LIM Guan Siew once had bound feet that were considered the height of feminine beauty in China, but the 93-year-old, who now lives in Malaysia, says it is a fate she wishes she had avoided.

Lim, whose family fled Fujian province in southern China in 1946 during the country’s civil war and settled in then Malaya, was born in 1917 and first had her feet bound when she was seven years old.

Foot binding was officially banned in China in 1912, but families continued the practice despite it being illegal, especially in remote areas.

“My family wasn’t very rich, but I bound my feet just because I wanted to get married,” the softly-spoken woman said in her home in Sekinchan, Selangor.

Instead of the 7.5cm “golden lotus” feet that many rich families aspired to when their daughters’ feet were bound, Lim’s now unbound feet have grown to about 13cm in length, but she still needs special shoes, manufactured locally to fit her.

Lim is one of a very few ethnic Chinese women who still have to live with their deformity. Many have passed away.

At the age of seven, Lim’s mother started the process of breaking and binding her daughter’s feet to achieve the then-ideal of perfection and Lim recalls bathing her feet every three to five days in order to bend them to the desired pointed shape.

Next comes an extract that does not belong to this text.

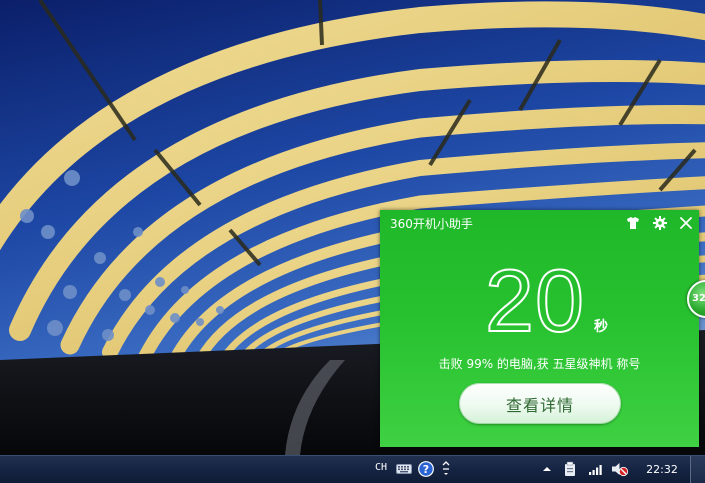  I want to click on ime-options-icon, so click(446, 468).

It took Lim more than a year before she said she could walk again with feet that had been moulded to conform to an ideal that pervaded some parts of China from the 10th century to the start of the 20th.

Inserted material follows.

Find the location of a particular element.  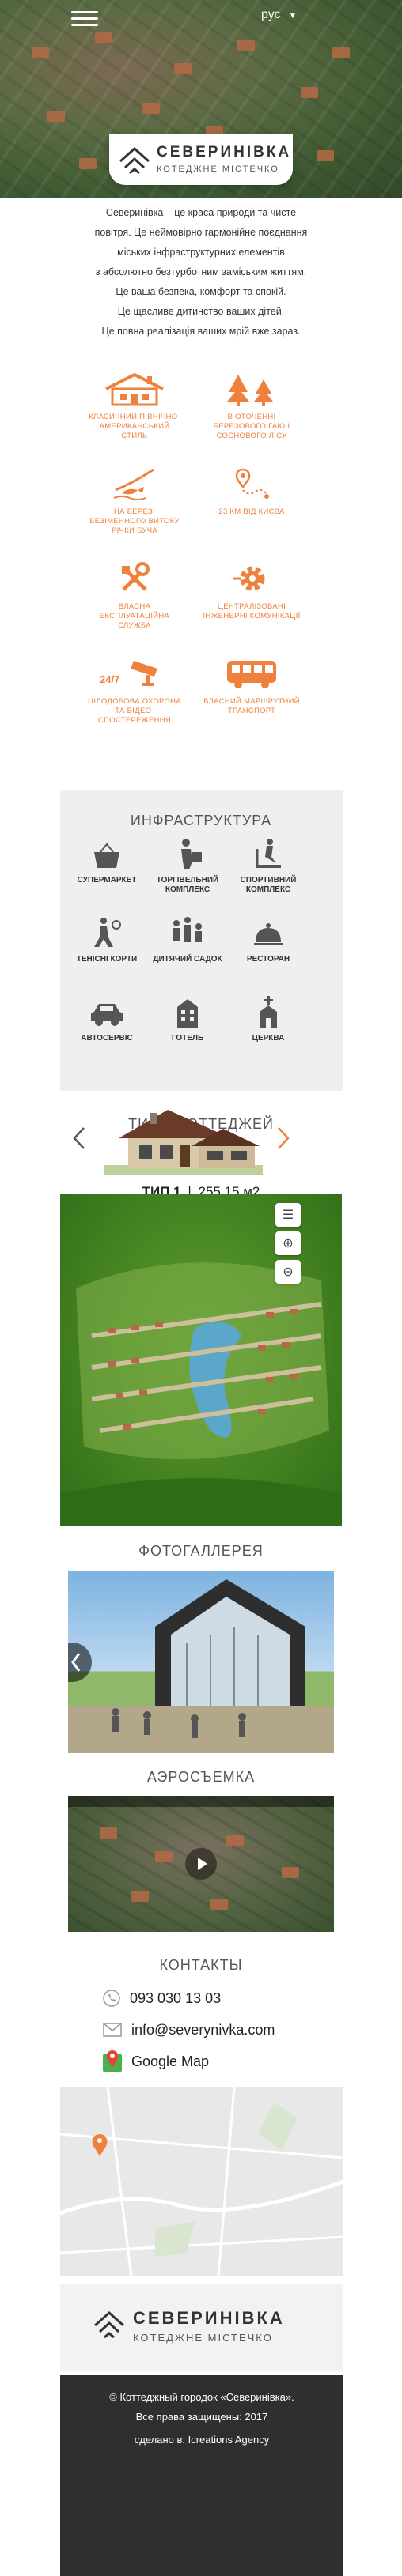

“I would never do that if I had a second chance,” Lim said with a smile as she admired her new shoes, hand-made by a shoemaker in Malacca whose business specialises in making shoes for the “golden lotus” women.

When Lim, then aged 30 arrived in Malaya with her 10-year-old daughter, she was forced to work as an agricultural labourer – not an easy task for a woman with deformed feet.

The tiny leather shoes that Lim was so proud of came from Wah Aik Shoemaker in Malacca that once had a lucrative business supplying the needs of the Chinese community in this country.

Yeo Eng Tong, Tony Yeo and Raymond Yeo are the third generation of shoemakers in the family business that started in 1918 and who say that foot-binding was not practised by the substantial locally-born Chinese population that started settling here in the 15th century.

“My father told me all the bound-feet ladies came to this shop to order shoes, all of them came in trishaws or cars, in the 1960s and 70s,” said Raymond Yeo.

“Most of the shoes are sold to tourists as souvenirs, although sometimes we may receive orders from ladies with bound feet, but it’s fewer now,” said Tony Yeo in their shop in a district now popular with tourists.

“It will disappear soon, we just can’t help it,” added Raymond.